### Provided material

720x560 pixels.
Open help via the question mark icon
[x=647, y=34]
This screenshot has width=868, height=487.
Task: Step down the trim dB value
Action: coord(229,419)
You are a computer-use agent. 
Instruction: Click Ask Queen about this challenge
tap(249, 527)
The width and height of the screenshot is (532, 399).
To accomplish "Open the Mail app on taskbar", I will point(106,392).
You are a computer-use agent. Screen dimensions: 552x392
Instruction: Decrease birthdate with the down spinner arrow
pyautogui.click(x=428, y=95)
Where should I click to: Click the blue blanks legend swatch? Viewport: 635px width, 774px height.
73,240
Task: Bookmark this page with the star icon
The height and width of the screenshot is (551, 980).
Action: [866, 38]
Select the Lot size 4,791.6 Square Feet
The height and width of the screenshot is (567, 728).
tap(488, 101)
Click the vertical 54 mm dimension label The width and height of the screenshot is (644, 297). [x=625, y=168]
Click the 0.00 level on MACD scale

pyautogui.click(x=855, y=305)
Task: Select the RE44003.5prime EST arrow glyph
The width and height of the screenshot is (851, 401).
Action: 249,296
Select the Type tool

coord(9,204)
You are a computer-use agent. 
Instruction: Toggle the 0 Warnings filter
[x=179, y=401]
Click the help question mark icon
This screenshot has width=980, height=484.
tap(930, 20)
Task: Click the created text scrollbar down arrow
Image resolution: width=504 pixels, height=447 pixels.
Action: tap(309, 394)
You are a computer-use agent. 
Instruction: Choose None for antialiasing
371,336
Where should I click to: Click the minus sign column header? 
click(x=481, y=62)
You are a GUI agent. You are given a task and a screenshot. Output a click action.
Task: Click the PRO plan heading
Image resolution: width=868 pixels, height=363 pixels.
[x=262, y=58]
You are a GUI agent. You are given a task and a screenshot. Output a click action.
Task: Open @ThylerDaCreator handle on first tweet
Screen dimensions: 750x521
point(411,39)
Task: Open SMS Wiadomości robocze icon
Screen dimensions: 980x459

### What is being asked
Take the lines from the first line of the listing up to and including the line with "The width and height of the screenshot is (532, 399)." and give them again exactly.

### Expected answer
720x560 pixels.
Open help via the question mark icon
[x=647, y=34]
This screenshot has width=868, height=487.
Task: Step down the trim dB value
Action: coord(229,419)
You are a computer-use agent. 
Instruction: Click Ask Queen about this challenge
tap(249, 527)
The width and height of the screenshot is (532, 399).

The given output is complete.